Das coleções particulares reunidas ao longo do tempo destaca-se a de Francisco Inácio Peixoto, onde existem obras de artistas brasileiros como Santa Rosa(pássaro), Portinari(D.Amélia) e (Inácio Peixoto), Milton da Costa(Composição), Iberê Camargo (Casario); os estrangeiros Luçart (tapecaria/animal), Utrillo (Mulheres), Picasso (s/título - litogravura), entre outros.

Na coleção de Josélia Pacheco encontram-se obras de Bruno Giorgi (esculturas - homem, mulher deitada), Di Cavalcanti (figura feminina), Guignard (paisagem , parque municipal e Cristo), Emeric Marcier (casario), e entre as obras de Portinari a conhecida "Ceia", obra de grande monumentalidade, onde a técnica pictórica de Portinari ganha conotação de virtuosismo clássico.

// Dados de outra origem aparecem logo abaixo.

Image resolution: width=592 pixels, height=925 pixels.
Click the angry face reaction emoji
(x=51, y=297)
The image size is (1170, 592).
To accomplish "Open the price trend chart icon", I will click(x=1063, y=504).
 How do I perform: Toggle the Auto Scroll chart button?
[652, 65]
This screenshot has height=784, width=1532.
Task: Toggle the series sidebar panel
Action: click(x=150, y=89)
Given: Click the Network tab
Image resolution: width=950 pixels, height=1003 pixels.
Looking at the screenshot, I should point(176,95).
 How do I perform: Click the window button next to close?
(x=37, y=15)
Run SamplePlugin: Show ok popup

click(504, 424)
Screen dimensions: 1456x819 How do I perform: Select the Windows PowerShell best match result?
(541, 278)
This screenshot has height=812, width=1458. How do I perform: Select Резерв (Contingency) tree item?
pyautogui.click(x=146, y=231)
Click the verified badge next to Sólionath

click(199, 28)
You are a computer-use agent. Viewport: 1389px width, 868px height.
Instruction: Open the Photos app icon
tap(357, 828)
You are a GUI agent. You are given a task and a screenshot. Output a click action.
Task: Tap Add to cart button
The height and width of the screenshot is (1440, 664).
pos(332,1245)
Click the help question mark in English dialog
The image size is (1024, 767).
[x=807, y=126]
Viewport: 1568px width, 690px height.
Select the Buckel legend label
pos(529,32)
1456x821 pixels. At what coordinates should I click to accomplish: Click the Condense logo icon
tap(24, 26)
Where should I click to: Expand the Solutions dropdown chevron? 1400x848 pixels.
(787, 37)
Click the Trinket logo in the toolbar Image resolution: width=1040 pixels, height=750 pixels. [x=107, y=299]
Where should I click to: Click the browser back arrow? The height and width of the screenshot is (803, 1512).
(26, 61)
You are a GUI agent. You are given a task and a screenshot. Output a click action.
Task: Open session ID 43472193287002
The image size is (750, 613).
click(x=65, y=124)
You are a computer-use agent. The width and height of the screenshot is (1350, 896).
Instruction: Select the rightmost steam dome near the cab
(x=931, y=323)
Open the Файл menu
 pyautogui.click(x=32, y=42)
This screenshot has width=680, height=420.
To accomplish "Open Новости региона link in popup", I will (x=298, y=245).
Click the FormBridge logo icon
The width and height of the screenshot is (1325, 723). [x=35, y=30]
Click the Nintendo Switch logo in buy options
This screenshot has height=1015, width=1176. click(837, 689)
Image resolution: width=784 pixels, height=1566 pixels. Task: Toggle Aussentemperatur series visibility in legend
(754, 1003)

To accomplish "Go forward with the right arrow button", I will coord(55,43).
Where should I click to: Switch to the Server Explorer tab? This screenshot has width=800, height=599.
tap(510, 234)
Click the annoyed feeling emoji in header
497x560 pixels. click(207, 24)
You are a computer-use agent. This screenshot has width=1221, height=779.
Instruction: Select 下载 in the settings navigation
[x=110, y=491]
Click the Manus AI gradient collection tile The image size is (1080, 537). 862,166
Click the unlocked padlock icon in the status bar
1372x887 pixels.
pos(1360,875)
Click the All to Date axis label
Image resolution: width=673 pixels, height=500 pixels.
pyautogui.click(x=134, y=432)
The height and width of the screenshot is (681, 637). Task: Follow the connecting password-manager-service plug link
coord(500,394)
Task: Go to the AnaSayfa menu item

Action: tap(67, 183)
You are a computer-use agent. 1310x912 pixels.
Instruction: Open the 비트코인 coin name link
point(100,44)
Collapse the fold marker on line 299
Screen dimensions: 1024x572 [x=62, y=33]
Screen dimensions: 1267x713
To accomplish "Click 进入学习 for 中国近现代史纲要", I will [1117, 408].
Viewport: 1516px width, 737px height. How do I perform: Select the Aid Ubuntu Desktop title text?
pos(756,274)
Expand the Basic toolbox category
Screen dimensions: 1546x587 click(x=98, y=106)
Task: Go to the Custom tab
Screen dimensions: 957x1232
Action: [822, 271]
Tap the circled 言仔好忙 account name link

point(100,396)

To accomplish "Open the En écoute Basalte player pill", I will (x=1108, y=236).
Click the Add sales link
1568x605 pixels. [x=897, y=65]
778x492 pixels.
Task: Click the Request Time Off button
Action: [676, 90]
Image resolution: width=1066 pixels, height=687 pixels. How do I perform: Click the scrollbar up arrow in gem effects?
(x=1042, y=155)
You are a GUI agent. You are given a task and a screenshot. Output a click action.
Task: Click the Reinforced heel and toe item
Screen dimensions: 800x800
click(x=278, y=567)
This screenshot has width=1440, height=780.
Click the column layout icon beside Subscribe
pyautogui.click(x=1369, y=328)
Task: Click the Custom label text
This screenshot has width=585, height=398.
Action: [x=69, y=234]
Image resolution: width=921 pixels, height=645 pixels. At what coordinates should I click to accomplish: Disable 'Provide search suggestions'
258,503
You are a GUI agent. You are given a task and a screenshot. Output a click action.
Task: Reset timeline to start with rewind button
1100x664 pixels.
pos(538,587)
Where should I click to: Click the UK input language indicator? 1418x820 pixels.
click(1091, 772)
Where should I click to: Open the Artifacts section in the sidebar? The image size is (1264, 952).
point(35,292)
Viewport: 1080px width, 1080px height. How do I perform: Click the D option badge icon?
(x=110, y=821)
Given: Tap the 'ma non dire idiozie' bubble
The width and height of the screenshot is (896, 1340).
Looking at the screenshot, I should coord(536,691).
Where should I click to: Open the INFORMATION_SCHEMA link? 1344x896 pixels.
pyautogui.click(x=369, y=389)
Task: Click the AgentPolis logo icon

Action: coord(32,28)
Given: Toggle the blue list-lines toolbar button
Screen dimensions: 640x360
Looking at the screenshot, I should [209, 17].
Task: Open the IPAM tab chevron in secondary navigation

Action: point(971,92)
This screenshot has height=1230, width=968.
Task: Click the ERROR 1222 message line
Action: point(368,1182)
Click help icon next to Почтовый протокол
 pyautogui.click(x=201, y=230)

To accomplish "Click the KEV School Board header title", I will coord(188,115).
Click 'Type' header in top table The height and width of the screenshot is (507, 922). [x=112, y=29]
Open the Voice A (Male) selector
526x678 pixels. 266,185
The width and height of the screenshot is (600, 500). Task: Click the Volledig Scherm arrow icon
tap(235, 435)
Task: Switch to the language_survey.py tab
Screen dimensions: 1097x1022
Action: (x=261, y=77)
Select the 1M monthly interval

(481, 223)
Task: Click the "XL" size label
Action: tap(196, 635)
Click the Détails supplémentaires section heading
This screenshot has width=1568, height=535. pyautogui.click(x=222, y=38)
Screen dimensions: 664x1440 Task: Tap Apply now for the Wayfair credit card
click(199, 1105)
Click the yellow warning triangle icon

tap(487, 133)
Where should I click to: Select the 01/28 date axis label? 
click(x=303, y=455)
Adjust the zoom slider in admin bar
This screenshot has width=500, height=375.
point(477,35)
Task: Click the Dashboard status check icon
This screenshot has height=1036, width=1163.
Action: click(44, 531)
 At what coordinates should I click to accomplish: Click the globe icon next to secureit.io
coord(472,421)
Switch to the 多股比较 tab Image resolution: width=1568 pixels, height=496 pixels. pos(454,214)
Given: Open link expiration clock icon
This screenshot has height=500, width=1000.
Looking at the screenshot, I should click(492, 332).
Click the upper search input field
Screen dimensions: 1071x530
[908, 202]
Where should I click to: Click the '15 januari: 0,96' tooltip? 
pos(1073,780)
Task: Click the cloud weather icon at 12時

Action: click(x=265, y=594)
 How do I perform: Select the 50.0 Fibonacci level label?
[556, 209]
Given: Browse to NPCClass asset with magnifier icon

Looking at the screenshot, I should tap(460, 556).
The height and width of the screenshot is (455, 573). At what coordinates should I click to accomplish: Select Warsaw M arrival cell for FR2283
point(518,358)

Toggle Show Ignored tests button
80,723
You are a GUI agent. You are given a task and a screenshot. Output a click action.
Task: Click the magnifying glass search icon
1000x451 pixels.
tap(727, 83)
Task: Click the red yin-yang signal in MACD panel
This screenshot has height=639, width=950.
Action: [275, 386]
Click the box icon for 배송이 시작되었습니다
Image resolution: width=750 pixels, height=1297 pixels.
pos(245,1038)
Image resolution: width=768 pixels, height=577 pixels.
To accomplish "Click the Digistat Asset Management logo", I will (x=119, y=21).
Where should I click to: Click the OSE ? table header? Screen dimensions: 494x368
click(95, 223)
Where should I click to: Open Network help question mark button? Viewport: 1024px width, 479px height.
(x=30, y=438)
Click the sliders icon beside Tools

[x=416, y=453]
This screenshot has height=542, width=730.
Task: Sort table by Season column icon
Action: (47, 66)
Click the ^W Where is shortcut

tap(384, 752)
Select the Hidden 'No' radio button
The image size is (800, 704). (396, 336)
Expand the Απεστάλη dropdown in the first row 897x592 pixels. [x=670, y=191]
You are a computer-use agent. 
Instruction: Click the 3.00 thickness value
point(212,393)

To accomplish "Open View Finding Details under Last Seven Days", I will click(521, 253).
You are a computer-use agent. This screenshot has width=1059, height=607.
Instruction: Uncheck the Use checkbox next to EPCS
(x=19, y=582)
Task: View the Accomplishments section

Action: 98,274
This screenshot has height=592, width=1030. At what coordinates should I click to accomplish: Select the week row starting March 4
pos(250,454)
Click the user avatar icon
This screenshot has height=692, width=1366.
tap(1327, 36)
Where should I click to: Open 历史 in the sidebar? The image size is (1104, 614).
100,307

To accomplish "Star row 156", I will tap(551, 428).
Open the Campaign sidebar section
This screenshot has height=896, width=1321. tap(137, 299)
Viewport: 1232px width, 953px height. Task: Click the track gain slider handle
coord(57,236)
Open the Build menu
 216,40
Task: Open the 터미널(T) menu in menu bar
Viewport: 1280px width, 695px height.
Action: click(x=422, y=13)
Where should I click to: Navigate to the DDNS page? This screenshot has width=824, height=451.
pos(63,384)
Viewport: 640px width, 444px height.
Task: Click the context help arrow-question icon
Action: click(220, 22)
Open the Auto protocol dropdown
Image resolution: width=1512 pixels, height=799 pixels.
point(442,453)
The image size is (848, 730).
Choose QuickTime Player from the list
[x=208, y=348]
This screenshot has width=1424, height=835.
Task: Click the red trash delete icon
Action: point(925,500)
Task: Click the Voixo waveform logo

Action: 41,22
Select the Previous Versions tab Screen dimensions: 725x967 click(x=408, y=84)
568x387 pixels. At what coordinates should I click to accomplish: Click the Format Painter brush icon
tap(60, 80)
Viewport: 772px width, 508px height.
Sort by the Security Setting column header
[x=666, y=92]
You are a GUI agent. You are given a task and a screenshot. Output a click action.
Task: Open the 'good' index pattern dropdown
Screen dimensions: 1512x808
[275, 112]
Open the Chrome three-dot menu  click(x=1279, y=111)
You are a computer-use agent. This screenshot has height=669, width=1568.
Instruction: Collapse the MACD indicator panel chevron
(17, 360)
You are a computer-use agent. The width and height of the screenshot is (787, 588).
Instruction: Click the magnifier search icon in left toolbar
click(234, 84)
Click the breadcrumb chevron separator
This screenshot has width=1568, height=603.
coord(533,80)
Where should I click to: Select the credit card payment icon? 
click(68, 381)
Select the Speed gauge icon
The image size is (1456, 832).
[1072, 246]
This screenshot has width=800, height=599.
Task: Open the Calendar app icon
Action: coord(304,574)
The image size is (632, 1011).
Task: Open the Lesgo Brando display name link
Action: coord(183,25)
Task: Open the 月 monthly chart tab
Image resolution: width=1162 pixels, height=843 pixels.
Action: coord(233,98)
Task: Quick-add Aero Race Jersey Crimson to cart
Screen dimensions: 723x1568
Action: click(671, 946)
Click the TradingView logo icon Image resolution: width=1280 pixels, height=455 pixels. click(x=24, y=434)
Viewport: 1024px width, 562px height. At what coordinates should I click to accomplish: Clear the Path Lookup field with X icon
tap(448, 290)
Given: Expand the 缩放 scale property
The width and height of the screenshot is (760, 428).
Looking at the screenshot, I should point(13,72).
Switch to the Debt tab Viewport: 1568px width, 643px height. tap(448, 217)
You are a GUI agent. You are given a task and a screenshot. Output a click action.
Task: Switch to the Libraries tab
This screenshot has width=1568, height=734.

Além de colecionadora importante, com obras de Marcier, Bruno Giorgi e Tenreiro, a pintora Nanzita é hoje uma das expressões femininas da arte produzida em Cataguases com trabalhos destacáveis no panorama da pintura mineira, como "Natureza Morta", datada de 1946, que demonstra o interesse pela organização espacial, solucionada pelo predomínio dos volumes equilibrados. As obras modernas que surpreendem o visitante desavisado, por sua presença cotidiana correm o risco de passarem despercebidas pela própria população local, tornando-se lugar comum. Mas a insinuação dessa modernidade visual não deixa de reverter-se hoje na importância mais que artística, histórica e patrimonial. Constitui-se em referência daquela inquietude própria ao "espírito moderno" que contagia os artistas e a intelectualidade brasileira dos anos 20.